Stored items
================================
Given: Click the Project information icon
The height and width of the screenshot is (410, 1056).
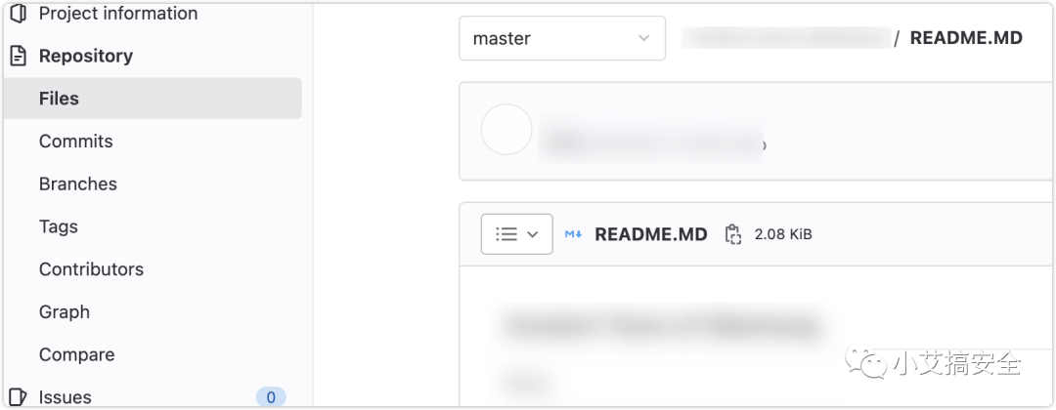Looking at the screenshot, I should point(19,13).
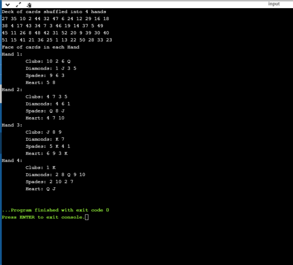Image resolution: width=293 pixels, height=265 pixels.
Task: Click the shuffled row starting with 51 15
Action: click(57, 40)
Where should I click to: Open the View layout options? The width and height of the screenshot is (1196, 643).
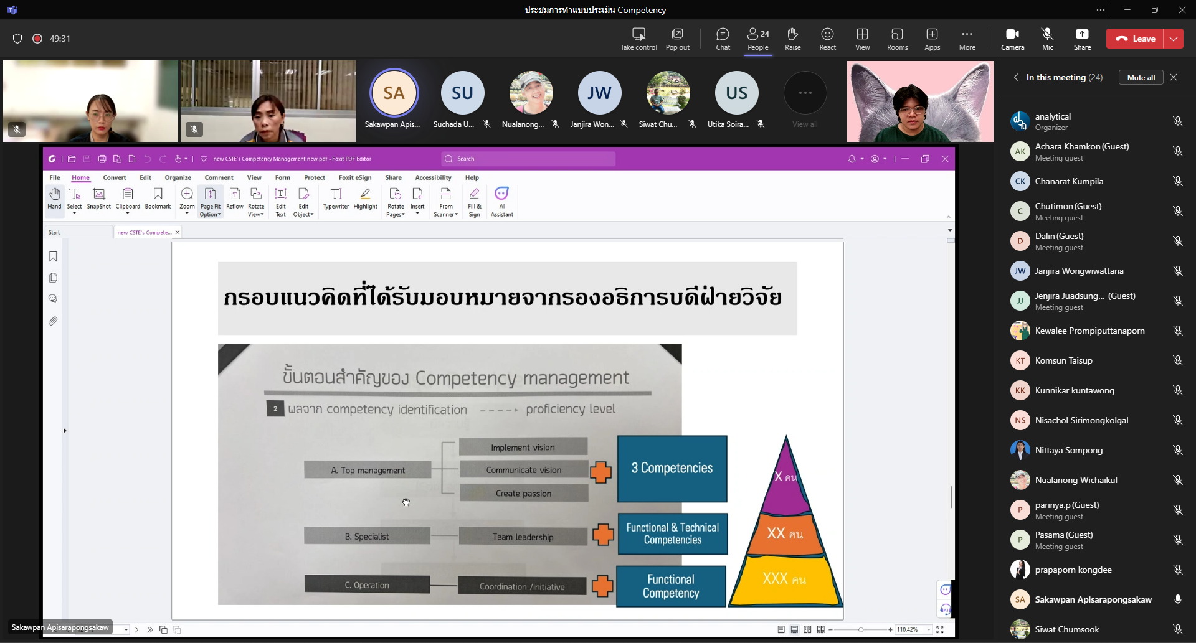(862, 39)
================================
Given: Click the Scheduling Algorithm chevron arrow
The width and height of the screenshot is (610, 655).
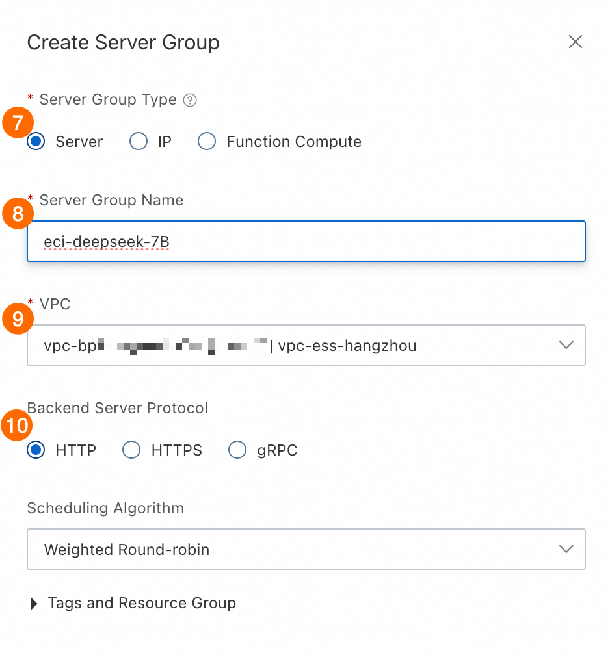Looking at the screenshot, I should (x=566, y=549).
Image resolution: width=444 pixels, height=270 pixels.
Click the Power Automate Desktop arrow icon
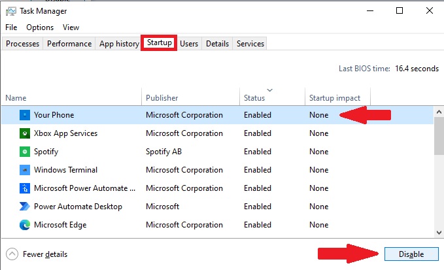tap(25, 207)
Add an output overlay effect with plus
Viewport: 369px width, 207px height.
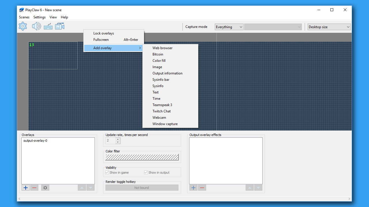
================================
■ What you should do: From the records above, copy only the lines running from the line holding "The width and height of the screenshot is (610, 655)." through the line holding "Viewport: 369px width, 207px height.", with no pictures.

■ Task response:
The width and height of the screenshot is (610, 655).
Looking at the screenshot, I should (x=566, y=549).
Image resolution: width=444 pixels, height=270 pixels.
Click the Power Automate Desktop arrow icon
tap(25, 207)
Add an output overlay effect with plus
Viewport: 369px width, 207px height.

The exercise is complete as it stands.